Matthew Southworth is a comic artist living in Seattle, Washington whose works frequently incorporate locations around the city. He's most well known for Stumptown, a modern noir series written by Greg Rucka and published by Oni Press. The series was turned into an ABC show on which Southworth served as Executive Producer.

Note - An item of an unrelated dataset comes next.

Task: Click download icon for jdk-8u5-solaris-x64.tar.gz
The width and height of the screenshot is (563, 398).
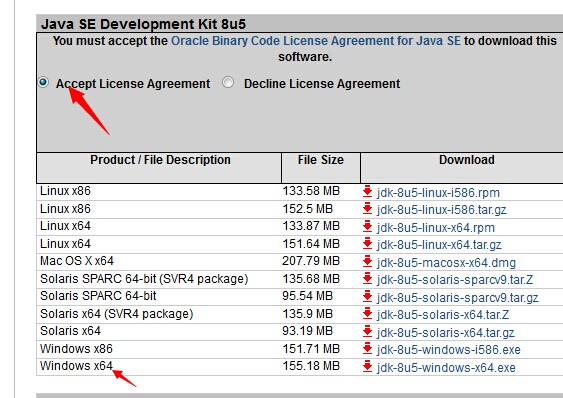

Southworth's first published comics work was a short piece in Erik Larsen's Savage Dragon, followed by three issues of Infinity, Inc. Those issues, which he inked, also contained short backup pieces penciled by Southworth and inked by Stefano Gaudiano, who Southworth has occasionally assisted on projects like Daredevil and The Sensational Spider-Man. In June 2012, Southworth partnered with Southdown Creative to create a motion comic in support of the Xbox LIVE promotion, "Summer of Arcade 2012." He has also worked on Spider-Man: The Grim Hunt (Marvel Comics) and illustrated a Killer Croc story for DC Comics. Southworth has also worked as an inker on several projects, including Ares for Marvel Comics and Infinity, Inc. for DC Comics. Southworth is also a musician who was the lead vocalist and played guitar for The Capillaries.

In 2020 he published The Cloven, a graphic novel, with author Garth Stein.